7/10
Echoes of Alberto Moravia
11 September 2009
Warning: Spoilers
Moravia's later novels, largely forgotten today, describe the world of Mrs. Stone. In them, wealthy people drift purposelessly, attended by lubricious procuresses offering compliant young persons to either sex of either leaning. Nobody ever manages to find an aim, let alone achieve anything. It is almost a mark of honour among Moravia's post-war Romans to have lost all conviction, and to pay to indulge idly in empty sexual encounters with equally aimless rent-boys and rent-girls. The Eternal City provides the beauteous and cynical backdrop.

Obviously a homosexual in the strait-laced 1950s could not write frankly about his mid-life crisis and encounters with much younger rent-boys, so playwright Tennessee Williams was obliged to sublimate himself into the role of Mrs. Karen Stone, failing actress and inheritor of her husband's fortune. His choice of Rome was a perfect 'objective correlative' (T.S.Eliot) for his own predicament, permitting a frank treatment of mercenary poncing in the heterosexual context, of the kind pursued in the world of homosexuals.

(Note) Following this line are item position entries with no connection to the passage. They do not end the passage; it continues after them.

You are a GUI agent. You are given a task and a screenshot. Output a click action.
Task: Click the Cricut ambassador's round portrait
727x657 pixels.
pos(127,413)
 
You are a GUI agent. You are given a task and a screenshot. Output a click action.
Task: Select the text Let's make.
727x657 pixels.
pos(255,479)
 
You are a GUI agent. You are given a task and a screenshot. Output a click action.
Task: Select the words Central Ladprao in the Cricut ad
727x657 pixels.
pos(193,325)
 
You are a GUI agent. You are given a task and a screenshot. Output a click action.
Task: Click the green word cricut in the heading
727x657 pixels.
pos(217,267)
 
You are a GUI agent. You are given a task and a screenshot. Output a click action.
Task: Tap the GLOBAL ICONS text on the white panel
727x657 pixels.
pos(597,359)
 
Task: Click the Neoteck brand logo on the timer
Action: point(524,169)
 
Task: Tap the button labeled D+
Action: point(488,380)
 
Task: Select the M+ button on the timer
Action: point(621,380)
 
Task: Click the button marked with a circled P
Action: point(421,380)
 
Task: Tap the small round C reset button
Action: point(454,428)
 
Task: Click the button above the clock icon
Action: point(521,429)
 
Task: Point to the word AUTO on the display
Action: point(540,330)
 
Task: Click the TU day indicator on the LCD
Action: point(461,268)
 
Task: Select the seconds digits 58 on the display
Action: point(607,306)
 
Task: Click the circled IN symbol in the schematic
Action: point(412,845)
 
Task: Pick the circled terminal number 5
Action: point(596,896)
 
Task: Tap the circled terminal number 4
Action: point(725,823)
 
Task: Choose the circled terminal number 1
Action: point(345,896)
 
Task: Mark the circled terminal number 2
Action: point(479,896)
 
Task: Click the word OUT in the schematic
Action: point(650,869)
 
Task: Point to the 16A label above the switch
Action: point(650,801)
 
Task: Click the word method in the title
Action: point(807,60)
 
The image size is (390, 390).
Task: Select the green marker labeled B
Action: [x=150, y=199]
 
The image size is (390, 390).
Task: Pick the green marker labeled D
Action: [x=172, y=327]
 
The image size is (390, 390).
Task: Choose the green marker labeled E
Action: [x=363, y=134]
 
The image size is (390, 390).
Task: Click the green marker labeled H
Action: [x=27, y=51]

The result is a cloyingly sad story of drift and failure on the part of Mrs. Stone (Vivien Leigh), who manages to delude herself into believing that she loves her Italian gigolo (Warren Beatty), and, worse, that he loves her. There's a double irony in the fact that Leigh/Stone really is very desirable. Her face is divine, her breasts superb when she wears her nightgown, and her smooth upper back uniquely dimpled near the neck, echoing the dimples that doubtless lie below. She is, quite simply, delectable, and obviously hungry for sexual fulfilment.

There's a delicious ambiguity in the last scene, when (as far as I am concerned), in her newly-aroused identity Mrs. Stone feels able to embark on pure lechery, through which she will doubtless triumph and even go back on to the stage. Others don't see it that way, but a lover of Moravia's tantalising fiction of boredom certainly would.